DOCUMENT EXTRACT
*** Block opens ***

MSc Mental Health and Clinical Psychology is designed for those with interests or experience in the field of mental health and clinical psychology, and has a distinctive emphasis on the experiences of people who live with distress.
You'll develop expertise in the psychology of mental health and the related area of clinical psychology. The course focuses on psychosocial approaches to the study and 'treatment' of mental distress, in both clinical and community settings. You'll explore the social and cultural context from which mental distress occurs, and the responses of those who have experienced distress first hand and develop an understanding of psychological approaches to prevention, treatment and community means of social support and guidance.
Unique course delivery
Experts by experience (sometimes referred to as service users) are heavily involved in the delivery of the course and design of the overall course structure. Jacqui Dillon (chair of the Hearing Voices Network) is a consultant on the design and implementation of this unique programme.
All students complete a clinically relevant placement. LSBU has excellent links with various mental health organisations. Previous students have had placements as honorary assistant psychologists at NHS organisations including South London and Maudsley NHS Foundation Trust and Oxleas NHS Foundation Trust.
Previous placements outside the NHS have included a support worker at Cyrenians (a voluntary organisation supporting individuals with mental health difficulties, living in the community), and a recovery worker at Camden MIND. We can assist you in finding a suitable placement.
See the website http://www.lsbu.ac.uk/courses/course-finder/mental-health-clinical-psychology-msc
- Introduction to clinical and community psychology
This course will cover a range of distressing experiences commonly encountered in mental health services, explored from a community and clinical psychology perspective.
- Research methods in psychology
You'll cover the necessary quantitative and qualitative methods required to complete a Masters dissertation.
- Psychosocial interventions and treatments
You'll be introduced to a number of interventions commonly adopted by mental health professionals, including cognitive behavioural, systemic, existential and counselling perspectives, in both clinical and community settings. Theoretical perspectives underpinning these approaches will be fully explored.
- Experts by experience
Taught by individuals who have experienced mental distress, this module will cover experiential perspectives on mental distress, exploring what it's like to live with distress, and how individuals have understood, managed and recovered from their experiences.
- Introduction to clinical skills
You'll gain practical experiences of a range of counselling and psychotherapy techniques to enrich your practical knowledge.
- Placement module
You'll have the opportunity to work directly with individuals and groups with mental health difficulties.
You'll carry out an independent project, supervised by an experienced member of staff.
All modules are assessed by a mix of coursework, examinations, presentations and a placement log.
We have placed employability at the heart of the psychology courses and the teaching and learning ensure you develop skills valuable to future employment. You'll benefit from an annual psychology specific careers day, clear signposting of skills development within modules, and career and skills development opportunities from the School and across the University.
You could go on to work in a number of areas including clinical psychology, psychotherapy, care coordination, social work, mental health nursing, and occupational therapy. The course could help with senior roles and responsibilities, management and supervision, or senior roles within charities or NGOs.

*** Block closes ***

AVAILABLE DATA
*** Block opens ***

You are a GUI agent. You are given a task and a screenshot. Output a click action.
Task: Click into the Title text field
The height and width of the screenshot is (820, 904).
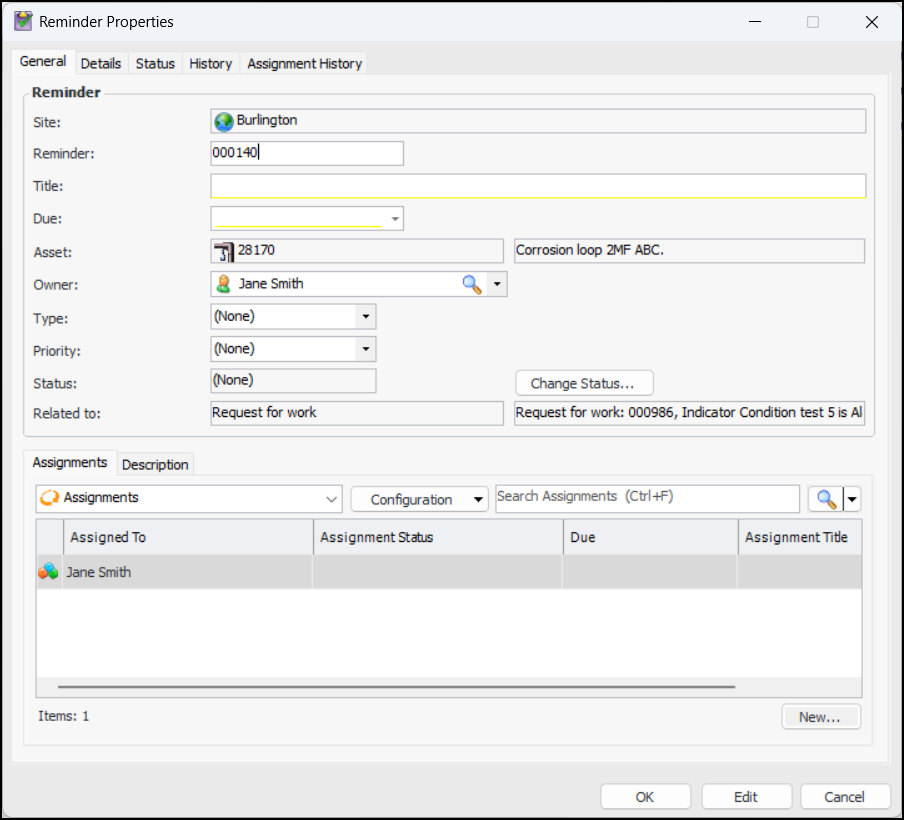click(537, 186)
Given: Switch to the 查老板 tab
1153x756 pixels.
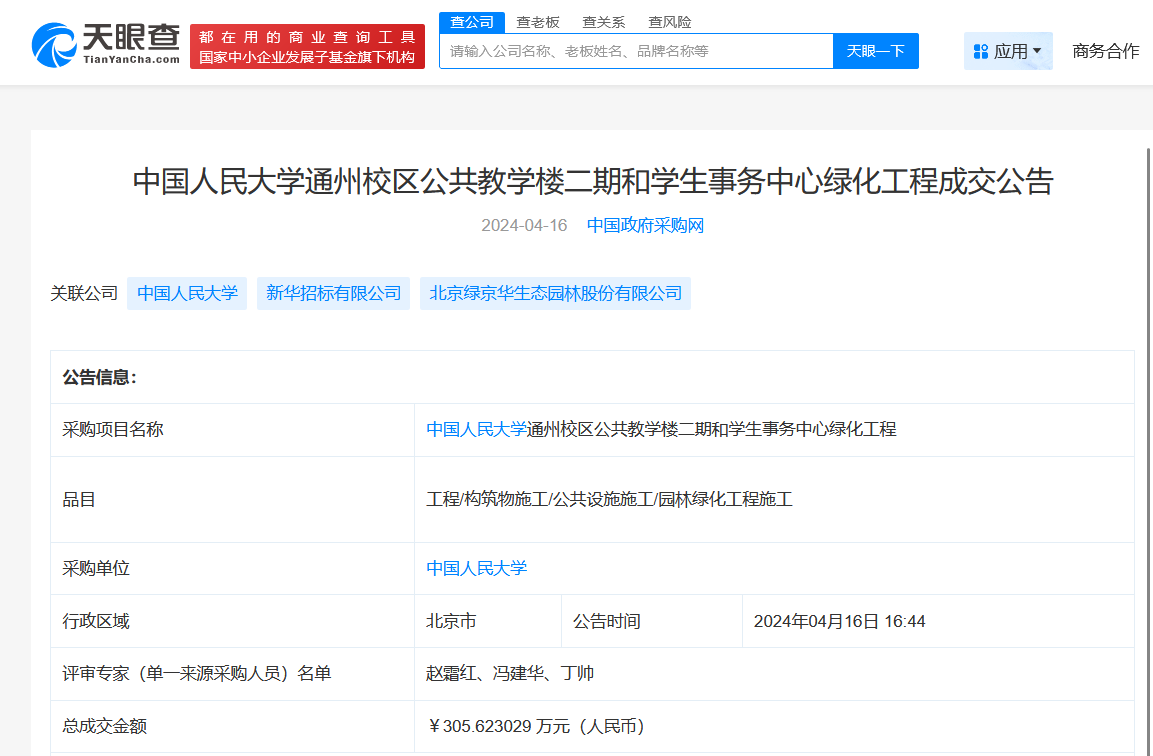Looking at the screenshot, I should [x=538, y=22].
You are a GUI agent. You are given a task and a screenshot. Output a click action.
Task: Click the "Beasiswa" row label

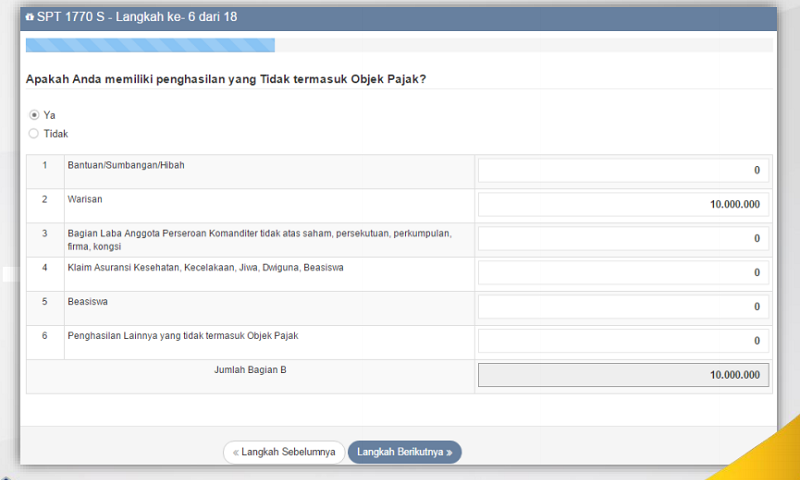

*** Block closes ***

ASSIGNED TASK
Extend the description of the MSc Mental Health and Clinical Psychology course, starting after its last sentence.

ANSWER FOR THIS EXERCISE
Please note that successful completion of the programme does not qualify you to practice as a clinical psychologist in the UK and will not allow you to register with the Health Professions Council as a 'practitioner psychologist', nor to use the protected title 'clinical psychologist'. If you wish to apply for UK Doctoral training you must still have a BPS accredited undergraduate degree in Psychology (a good upper second is often a minimum requirement). This Masters course does not substitute the BPS accreditation requirement.
LSBU Employability Services
LSBU is committed to supporting you develop your employability and succeed in getting a job after you have graduated. Your qualification will certainly help, but in a competitive market you also need to work on your employability, and on your career search. Our Employability Service will support you in developing your skills, finding a job, interview techniques, work experience or an internship, and will help you assess what you need to do to get the job you want at the end of your course. LSBU offers a comprehensive Employability Service, with a range of initiatives to complement your studies, including:
- direct engagement from employers who come in to interview and talk to students
- Job Shop and on-campus recruitment agencies to help your job search
- mentoring and work shadowing schemes.
LSBU has strong links with a number of NHS trusts, as well as voluntary mental health organisations, including Changing Lives and the UK Hearing Voices Network.
You'll undertake a compulsory placement on this course. For example, this year 10 new placements were sourced including opportunities to work at the South London and Maudsley (SLaM) NHS Foundation Trust, as an honorary assistant psychologist.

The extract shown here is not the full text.